Brexit could have a devastating effect on public services, because they are funded by taxes and Brexit will cripple our tax receipts to the tune of up to £100 billion for 50 years (Berenberg Bank and OBR).

And as well as a possible tax receipt hit of £100 billion over the next 50 years, up to £100 billion of taxes will have to instead be spent on the EU ‘divorce bill’.

Education is a vital public service and so Darren raised it with the relevant minister, writing

To ask the Secretary of State for Education, what assessment she has made of the effect on forecasted funding for her Department in the event that the UK leaves the EU and only operates as a member of the WTO in its trading relationship with the EU.

Robert Goodwill, a Minister of State for the Department of Education, replied

As part of our preparations for exiting the European Union, the Government is in the process of carrying out a programme of rigorous and extensive analytical work across departments. This programme will contribute to our exit negotiations with the European Union and inform our understanding of how EU exit will affect the United Kingdom’s domestic policies and frameworks. This Department’s interests will be fully considered as part of this process and we are planning for a range of scenarios, working alongside HM Treasury and the Department for Exiting the European Union.

It is perhaps disappointing that the government cannot deliver an answer on this forecasted funding.

Agree with Darren? Keep updated on everything he’s doing here: https://www.facebook.com/darrenjonesmp/?fref=ts

 

Darren challenges the government on Brexit’s effect on public services

With Brexit looming, so is a potential ‘no-deal’ arrangement with the EU could have. This would be devastating for the economy, with trade tariffs implemented overnight on UK exports. And what is bad for the economy is bad for public services, because there is less tax money.

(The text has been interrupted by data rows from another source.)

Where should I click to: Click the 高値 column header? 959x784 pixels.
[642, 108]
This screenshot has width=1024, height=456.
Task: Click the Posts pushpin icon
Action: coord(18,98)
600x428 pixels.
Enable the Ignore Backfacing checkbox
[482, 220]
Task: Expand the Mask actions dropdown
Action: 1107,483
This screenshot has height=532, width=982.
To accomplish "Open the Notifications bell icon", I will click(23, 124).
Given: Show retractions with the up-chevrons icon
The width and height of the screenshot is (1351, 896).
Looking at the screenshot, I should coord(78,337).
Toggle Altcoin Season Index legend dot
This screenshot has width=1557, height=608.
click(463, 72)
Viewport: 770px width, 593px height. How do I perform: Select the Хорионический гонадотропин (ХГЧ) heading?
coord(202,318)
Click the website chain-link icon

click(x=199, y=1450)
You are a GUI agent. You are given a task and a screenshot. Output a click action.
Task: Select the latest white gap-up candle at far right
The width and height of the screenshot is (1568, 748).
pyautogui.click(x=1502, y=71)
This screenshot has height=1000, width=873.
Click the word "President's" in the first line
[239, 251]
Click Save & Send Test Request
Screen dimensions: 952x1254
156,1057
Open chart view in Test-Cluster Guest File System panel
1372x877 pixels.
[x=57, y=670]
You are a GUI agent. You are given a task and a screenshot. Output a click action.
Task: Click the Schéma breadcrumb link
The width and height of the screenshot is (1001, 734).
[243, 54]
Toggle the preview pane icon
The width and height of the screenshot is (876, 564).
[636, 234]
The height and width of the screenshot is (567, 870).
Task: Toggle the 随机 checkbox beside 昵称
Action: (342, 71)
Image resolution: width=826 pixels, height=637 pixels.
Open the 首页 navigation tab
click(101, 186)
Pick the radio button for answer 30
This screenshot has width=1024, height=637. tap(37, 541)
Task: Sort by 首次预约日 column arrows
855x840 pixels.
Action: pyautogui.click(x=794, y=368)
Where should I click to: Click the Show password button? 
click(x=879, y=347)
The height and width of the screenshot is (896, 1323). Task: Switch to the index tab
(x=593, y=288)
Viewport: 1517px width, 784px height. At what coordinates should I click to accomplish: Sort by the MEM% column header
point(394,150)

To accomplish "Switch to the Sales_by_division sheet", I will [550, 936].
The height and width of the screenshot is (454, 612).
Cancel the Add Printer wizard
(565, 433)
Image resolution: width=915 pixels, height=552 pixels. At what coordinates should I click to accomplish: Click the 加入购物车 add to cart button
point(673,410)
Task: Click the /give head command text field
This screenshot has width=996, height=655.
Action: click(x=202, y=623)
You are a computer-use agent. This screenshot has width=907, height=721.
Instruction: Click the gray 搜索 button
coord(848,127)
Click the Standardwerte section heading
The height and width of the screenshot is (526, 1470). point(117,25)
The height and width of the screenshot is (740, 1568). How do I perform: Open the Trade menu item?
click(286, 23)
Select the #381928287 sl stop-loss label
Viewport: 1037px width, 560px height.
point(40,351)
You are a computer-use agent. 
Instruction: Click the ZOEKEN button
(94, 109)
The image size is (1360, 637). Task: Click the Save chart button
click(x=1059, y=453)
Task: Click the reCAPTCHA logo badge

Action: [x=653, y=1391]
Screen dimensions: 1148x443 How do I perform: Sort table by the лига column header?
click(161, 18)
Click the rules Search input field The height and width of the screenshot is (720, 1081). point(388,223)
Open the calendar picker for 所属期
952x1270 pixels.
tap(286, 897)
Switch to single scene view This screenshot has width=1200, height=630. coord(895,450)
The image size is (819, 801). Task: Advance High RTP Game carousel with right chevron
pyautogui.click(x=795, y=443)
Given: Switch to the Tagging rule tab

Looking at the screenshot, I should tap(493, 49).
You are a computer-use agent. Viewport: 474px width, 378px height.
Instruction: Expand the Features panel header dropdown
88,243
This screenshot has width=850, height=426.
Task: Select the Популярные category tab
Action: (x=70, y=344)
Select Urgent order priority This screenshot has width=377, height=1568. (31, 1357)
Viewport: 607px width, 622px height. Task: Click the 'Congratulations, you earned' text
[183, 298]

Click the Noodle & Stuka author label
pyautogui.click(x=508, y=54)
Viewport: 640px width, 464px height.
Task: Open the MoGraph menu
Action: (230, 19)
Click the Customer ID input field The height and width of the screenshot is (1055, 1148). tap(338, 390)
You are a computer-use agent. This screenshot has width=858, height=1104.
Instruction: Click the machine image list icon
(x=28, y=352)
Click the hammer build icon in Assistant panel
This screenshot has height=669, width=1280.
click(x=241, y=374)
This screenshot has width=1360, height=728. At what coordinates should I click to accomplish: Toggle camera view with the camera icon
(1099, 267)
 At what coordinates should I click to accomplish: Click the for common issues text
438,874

Darren wrote to Treasury and said the following:

To ask Mr Chancellor of the Exchequer, what assessment he has made of the potential effect on forecasted funding for public services in the UK in the event that the UK leaves the EU and operates as a member of the WTO in its trading relationship with the EU.

Elizabeth truss MP, Chief Secretary to the Treasury, responded:

The independent Office for Budget Responsibility (OBR) produces forecasts independently of Ministers, doing so objectively, transparently and impartially, as required by law.

It is worth noting that the latest set of OBR forecasts, available here, do not include forecasts specific to different EU negotiation outcomes.

 

Agree with Darren? Keep updated on everything he’s doing here: https://www.facebook.com/darrenjonesmp/?fref=ts

 

Darren Jones MP asks the government about post-Brexit trade arrangments

Darren asked:

To ask the Secretary of State for Digital, Culture, Media and Sport, what assessment she has made of the potential effect of the UK operating only as a member of the WTO on the UK’s preparations for complying with the General Data Protection Regulation; and what key differences exist between the (a) WTO rules in respect of the digital sector and (b) those rules that exist by being a member of the EU.

Matthew Hancock, a minister at the Department for Culture, Media and Sport, replied:

The Government is committed to ensuring the highest level of data protection for UK citizens now and in the future. To that end, the Data Protection Bill, as announced in the Queen’s Speech, will be introduced to Parliament in due course.